REQUIRED ACTION — What you need to do is retype every entry exactly as written.

DATA EXTRACT —
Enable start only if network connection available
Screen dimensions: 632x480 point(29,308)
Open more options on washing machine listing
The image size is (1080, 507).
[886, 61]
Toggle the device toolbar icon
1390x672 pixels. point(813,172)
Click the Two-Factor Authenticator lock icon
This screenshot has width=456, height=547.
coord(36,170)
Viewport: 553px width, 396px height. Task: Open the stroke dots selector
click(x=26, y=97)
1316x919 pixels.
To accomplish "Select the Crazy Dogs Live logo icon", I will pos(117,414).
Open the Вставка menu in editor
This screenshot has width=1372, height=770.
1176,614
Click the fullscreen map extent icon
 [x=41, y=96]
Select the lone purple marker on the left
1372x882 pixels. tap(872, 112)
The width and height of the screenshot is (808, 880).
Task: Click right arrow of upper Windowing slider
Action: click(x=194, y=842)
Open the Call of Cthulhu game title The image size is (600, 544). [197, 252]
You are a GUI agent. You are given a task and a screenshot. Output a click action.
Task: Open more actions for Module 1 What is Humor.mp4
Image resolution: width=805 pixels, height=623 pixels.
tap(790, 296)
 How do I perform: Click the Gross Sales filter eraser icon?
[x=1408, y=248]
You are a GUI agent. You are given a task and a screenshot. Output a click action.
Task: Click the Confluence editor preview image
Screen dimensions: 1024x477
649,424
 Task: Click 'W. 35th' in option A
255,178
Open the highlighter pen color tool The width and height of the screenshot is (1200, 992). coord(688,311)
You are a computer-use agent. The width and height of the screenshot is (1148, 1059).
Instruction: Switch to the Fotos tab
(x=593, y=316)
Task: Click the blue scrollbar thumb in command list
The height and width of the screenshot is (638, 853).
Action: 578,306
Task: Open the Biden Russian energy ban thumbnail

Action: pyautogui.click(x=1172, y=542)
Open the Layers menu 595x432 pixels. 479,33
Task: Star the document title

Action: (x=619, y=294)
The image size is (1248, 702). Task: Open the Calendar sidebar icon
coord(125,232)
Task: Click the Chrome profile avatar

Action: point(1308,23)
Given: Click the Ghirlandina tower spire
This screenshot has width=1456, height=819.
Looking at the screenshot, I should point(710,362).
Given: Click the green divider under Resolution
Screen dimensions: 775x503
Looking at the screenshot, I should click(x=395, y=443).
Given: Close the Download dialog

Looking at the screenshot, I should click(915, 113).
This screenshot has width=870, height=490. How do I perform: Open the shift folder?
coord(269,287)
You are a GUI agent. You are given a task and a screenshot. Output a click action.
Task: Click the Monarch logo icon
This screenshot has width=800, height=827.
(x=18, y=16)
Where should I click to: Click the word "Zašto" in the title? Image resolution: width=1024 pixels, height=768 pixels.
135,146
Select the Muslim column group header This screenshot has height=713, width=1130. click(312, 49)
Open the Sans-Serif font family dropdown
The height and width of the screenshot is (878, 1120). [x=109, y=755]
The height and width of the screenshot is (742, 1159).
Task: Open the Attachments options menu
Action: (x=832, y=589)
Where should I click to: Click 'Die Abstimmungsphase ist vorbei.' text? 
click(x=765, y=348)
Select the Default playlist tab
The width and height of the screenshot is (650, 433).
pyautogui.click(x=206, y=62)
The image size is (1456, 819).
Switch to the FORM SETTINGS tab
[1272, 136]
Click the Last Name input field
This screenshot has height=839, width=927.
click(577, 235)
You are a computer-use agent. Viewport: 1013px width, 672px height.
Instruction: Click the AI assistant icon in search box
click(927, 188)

RESPONSE TO THE TASK —
Enable start only if network connection available
Screen dimensions: 632x480 point(29,308)
Open more options on washing machine listing
The image size is (1080, 507).
[886, 61]
Toggle the device toolbar icon
1390x672 pixels. point(813,172)
Click the Two-Factor Authenticator lock icon
This screenshot has width=456, height=547.
coord(36,170)
Viewport: 553px width, 396px height. Task: Open the stroke dots selector
click(x=26, y=97)
1316x919 pixels.
To accomplish "Select the Crazy Dogs Live logo icon", I will pos(117,414).
Open the Вставка menu in editor
This screenshot has width=1372, height=770.
1176,614
Click the fullscreen map extent icon
 [x=41, y=96]
Select the lone purple marker on the left
1372x882 pixels. tap(872, 112)
The width and height of the screenshot is (808, 880).
Task: Click right arrow of upper Windowing slider
Action: click(x=194, y=842)
Open the Call of Cthulhu game title The image size is (600, 544). [197, 252]
You are a GUI agent. You are given a task and a screenshot. Output a click action.
Task: Open more actions for Module 1 What is Humor.mp4
Image resolution: width=805 pixels, height=623 pixels.
tap(790, 296)
 How do I perform: Click the Gross Sales filter eraser icon?
[x=1408, y=248]
You are a GUI agent. You are given a task and a screenshot. Output a click action.
Task: Click the Confluence editor preview image
Screen dimensions: 1024x477
649,424
 Task: Click 'W. 35th' in option A
255,178
Open the highlighter pen color tool The width and height of the screenshot is (1200, 992). coord(688,311)
You are a computer-use agent. The width and height of the screenshot is (1148, 1059).
Instruction: Switch to the Fotos tab
(x=593, y=316)
Task: Click the blue scrollbar thumb in command list
The height and width of the screenshot is (638, 853).
Action: 578,306
Task: Open the Biden Russian energy ban thumbnail

Action: pyautogui.click(x=1172, y=542)
Open the Layers menu 595x432 pixels. 479,33
Task: Star the document title

Action: (x=619, y=294)
The image size is (1248, 702). Task: Open the Calendar sidebar icon
coord(125,232)
Task: Click the Chrome profile avatar

Action: point(1308,23)
Given: Click the Ghirlandina tower spire
This screenshot has width=1456, height=819.
Looking at the screenshot, I should point(710,362).
Given: Click the green divider under Resolution
Screen dimensions: 775x503
Looking at the screenshot, I should click(x=395, y=443).
Given: Close the Download dialog

Looking at the screenshot, I should click(915, 113).
This screenshot has width=870, height=490. How do I perform: Open the shift folder?
coord(269,287)
You are a GUI agent. You are given a task and a screenshot. Output a click action.
Task: Click the Monarch logo icon
This screenshot has width=800, height=827.
(x=18, y=16)
Where should I click to: Click the word "Zašto" in the title? Image resolution: width=1024 pixels, height=768 pixels.
135,146
Select the Muslim column group header This screenshot has height=713, width=1130. click(312, 49)
Open the Sans-Serif font family dropdown
The height and width of the screenshot is (878, 1120). [x=109, y=755]
The height and width of the screenshot is (742, 1159).
Task: Open the Attachments options menu
Action: (x=832, y=589)
Where should I click to: Click 'Die Abstimmungsphase ist vorbei.' text? 
click(x=765, y=348)
Select the Default playlist tab
The width and height of the screenshot is (650, 433).
pyautogui.click(x=206, y=62)
The image size is (1456, 819).
Switch to the FORM SETTINGS tab
[1272, 136]
Click the Last Name input field
This screenshot has height=839, width=927.
click(577, 235)
You are a computer-use agent. Viewport: 1013px width, 672px height.
Instruction: Click the AI assistant icon in search box
click(927, 188)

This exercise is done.